The opening ceremony also leaned hard into place. Local performances from Guizhou province sat alongside the table tennis programming, which gave the day a regional identity instead of a generic national script. Leandro Olvech, Liu Shiwen in her role as chair of the ITTF Athletes’ Commission, CTTA secretary general He Xiao and local government representatives were all present, underscoring how the event was backed by the international federation, the Chinese federation and city-level authorities at the same time. Guiyang is clearly trying to position itself as more than a host city here; April 2026 also includes the CTTA National Sport in Parks Outdoor Table Tennis Series.

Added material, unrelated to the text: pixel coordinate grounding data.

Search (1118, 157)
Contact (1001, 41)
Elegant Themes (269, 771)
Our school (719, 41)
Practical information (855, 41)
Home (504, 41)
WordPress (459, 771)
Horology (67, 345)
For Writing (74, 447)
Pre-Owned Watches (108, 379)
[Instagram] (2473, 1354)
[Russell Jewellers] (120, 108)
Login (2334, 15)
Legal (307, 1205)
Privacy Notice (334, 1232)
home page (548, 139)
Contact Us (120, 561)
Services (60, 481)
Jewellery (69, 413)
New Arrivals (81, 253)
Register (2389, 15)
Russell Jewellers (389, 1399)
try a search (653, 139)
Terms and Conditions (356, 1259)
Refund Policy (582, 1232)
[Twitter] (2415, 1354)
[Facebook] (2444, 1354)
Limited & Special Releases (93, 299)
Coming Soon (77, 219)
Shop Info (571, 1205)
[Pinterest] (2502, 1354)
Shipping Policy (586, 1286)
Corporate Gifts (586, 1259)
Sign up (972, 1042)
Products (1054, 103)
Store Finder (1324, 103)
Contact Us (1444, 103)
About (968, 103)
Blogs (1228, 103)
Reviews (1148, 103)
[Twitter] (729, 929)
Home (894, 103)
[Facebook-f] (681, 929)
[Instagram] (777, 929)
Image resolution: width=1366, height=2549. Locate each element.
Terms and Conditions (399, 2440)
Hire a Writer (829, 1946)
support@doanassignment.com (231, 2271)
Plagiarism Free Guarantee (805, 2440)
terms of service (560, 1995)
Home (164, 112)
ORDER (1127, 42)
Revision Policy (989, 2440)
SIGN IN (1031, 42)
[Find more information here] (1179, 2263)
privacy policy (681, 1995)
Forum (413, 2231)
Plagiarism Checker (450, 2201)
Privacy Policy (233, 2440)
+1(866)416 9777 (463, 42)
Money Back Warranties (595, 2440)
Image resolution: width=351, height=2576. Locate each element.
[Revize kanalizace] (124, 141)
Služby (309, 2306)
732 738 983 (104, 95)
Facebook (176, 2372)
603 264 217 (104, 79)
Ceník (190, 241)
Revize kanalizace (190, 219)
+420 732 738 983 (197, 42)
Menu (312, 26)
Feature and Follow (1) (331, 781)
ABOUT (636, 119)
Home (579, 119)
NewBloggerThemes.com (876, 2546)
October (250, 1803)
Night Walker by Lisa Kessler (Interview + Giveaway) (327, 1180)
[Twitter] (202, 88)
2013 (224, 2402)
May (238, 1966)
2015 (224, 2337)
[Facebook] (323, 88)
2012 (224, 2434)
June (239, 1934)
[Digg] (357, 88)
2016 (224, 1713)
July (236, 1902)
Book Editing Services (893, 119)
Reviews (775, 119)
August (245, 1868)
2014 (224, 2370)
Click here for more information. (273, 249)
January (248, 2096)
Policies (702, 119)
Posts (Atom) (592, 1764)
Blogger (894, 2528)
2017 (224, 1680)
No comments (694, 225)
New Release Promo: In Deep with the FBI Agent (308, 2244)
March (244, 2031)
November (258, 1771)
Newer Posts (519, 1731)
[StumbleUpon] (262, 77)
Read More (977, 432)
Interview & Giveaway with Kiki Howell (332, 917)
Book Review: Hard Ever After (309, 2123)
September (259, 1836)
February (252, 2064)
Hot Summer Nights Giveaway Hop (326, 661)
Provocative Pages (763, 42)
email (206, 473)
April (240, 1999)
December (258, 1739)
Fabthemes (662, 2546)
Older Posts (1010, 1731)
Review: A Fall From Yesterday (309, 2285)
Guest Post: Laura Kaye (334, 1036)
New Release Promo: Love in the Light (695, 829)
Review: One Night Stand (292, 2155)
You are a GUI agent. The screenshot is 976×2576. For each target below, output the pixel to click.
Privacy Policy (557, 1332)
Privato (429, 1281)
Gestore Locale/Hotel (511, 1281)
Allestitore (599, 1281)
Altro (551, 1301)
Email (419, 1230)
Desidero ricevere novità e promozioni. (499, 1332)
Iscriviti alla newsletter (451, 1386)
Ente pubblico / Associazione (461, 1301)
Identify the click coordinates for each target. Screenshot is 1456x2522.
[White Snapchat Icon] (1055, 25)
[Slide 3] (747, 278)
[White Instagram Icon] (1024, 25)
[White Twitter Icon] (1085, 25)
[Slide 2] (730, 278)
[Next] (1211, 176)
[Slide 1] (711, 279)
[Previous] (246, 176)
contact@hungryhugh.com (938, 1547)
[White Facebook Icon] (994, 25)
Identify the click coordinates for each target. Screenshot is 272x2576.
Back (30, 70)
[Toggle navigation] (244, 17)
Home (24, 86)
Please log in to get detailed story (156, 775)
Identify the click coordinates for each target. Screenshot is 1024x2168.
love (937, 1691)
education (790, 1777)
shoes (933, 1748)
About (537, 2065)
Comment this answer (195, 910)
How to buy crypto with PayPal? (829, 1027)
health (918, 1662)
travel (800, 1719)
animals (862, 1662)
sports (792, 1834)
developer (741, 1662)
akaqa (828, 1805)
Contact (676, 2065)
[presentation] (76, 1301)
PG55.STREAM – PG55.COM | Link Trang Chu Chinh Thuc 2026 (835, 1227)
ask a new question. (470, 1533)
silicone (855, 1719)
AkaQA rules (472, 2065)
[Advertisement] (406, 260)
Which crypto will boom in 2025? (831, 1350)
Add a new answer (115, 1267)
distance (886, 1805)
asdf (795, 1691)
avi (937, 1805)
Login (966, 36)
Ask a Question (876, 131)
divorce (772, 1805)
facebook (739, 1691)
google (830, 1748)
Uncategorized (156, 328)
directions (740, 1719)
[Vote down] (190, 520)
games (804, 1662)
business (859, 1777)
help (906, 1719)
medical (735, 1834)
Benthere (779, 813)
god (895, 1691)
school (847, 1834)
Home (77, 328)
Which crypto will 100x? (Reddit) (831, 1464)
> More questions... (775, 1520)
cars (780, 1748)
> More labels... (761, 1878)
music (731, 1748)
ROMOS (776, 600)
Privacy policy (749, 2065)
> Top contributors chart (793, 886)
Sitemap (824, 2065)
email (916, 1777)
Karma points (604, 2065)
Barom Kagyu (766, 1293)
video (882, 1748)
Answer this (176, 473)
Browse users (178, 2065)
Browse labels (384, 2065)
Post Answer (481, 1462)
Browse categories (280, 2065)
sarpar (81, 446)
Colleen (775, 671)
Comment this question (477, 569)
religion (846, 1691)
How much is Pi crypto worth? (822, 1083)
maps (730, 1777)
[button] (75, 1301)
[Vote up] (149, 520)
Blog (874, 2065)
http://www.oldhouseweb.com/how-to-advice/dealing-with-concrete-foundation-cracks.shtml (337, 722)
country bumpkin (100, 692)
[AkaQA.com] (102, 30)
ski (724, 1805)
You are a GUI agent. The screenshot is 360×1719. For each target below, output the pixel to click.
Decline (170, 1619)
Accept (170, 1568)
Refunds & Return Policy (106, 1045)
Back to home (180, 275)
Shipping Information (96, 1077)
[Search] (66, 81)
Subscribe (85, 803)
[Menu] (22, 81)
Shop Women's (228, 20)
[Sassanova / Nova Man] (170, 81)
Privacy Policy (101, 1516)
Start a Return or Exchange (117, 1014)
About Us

World Table Tennis Day itself falls on April 23 and has been celebrated since 2015. It honors Ivor Montagu, who organized the first World Table Tennis Championships in 1926 and founded the ITTF. This year carries extra weight because it marks 100 years of the ITTF and the first World Championships. Petra Sörling’s message framed the day around joy, connection and cross-border community, and China’s celebration gave that idea a concrete shape: packed parks, open tables and a sport that still feels stitched into everyday life.